Impact of high-amplitude alternating current on LiFePO4 battery life performance: Investigation of AC-preheating and microcycling effects

Abstract

Superimposed Alternating Current (AC) imposed by electric machines and power electronics components in renewable energy systems and electric vehicles (EVs) exposes Li-ion batteries (LIBs) to high-amplitude AC harmonics (i.e., ripple currents). These AC perturbations make LIBs experience shallow charge-discharge cycles or microcycles, resulting in significantly increased battery charge throughput. Recently high amplitude AC-only waveforms have also attracted significant attention as they can be used to warm up/preheat EV batteries in low-temperature environments.
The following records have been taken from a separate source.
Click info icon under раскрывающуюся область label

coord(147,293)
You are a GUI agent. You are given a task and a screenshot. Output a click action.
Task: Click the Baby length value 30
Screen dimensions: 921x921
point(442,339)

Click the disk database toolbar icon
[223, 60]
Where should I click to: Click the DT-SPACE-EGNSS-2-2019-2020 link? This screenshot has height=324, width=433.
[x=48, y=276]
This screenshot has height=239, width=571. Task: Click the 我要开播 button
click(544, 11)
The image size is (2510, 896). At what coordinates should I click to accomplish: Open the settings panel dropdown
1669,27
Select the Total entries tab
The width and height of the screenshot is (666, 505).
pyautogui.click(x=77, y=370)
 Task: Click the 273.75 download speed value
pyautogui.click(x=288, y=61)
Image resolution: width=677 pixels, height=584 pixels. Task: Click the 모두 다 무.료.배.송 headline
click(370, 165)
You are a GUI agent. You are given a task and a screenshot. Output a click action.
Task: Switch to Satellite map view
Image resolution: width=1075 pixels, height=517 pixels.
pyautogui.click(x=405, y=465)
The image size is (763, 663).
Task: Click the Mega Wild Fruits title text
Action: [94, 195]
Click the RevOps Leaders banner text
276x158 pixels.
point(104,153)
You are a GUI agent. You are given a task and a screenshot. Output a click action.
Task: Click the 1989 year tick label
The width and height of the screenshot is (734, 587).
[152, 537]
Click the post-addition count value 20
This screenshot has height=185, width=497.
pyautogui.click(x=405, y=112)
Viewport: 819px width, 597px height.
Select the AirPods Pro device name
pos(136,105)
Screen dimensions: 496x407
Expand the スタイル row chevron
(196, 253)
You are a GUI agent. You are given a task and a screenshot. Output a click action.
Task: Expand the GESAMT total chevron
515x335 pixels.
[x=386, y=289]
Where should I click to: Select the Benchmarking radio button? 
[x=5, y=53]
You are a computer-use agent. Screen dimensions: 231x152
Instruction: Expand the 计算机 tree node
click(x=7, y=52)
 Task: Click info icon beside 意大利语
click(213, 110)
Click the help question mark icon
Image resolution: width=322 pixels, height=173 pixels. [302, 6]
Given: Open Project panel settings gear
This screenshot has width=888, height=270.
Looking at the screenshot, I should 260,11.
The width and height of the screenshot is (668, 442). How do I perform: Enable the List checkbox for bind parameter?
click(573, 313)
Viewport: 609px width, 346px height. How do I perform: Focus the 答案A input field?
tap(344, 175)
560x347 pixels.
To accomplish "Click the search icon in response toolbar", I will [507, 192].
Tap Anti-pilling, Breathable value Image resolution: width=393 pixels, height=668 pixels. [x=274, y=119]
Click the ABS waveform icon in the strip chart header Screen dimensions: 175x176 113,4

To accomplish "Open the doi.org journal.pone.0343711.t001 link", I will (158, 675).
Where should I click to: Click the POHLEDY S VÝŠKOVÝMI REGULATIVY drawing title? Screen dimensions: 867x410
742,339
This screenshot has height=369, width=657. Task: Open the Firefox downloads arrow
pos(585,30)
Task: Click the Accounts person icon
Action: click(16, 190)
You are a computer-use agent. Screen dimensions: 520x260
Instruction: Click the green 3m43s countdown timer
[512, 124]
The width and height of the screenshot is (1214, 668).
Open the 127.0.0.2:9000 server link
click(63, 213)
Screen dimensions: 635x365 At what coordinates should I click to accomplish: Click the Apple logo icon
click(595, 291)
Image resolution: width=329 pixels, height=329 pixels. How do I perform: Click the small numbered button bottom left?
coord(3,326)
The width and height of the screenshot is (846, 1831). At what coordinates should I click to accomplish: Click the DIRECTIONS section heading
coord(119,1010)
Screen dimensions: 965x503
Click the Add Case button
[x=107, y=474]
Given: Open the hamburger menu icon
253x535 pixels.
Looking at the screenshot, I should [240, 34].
To understand what happens when the amplitude of AC-bearing duty cycles is pushed to higher levels, beyond the recommended constant current value set by the manufacturer, a set of fresh LiFePO4 (LFP) cells were subjected to high-amplitude AC-only profiles at low and high frequencies for extended periods. Subsequently, LFP cells were cycled on dynamic current profiles (superimposed AC profiles) for ∼ 200 days, representing real situations encountered by LIBs in renewable energy and electromobility systems. Long-term aging results revealed that as long as the AC current induces a voltage oscillation that remains below the calculated threshold polarization overpotential, the cycle-life of LFP cells is not significantly affected for AC duties as high as the recommended constant current values. Furthermore, for high-frequency AC, a significant amount of microcycling is effectively filtered out by the battery’s double-layer capacitance. However, for low-frequency superimposed AC, for which most of the AC current flows through the charge-transfer resistance, higher charge throughput induced by microcycles causes accelerated degradation.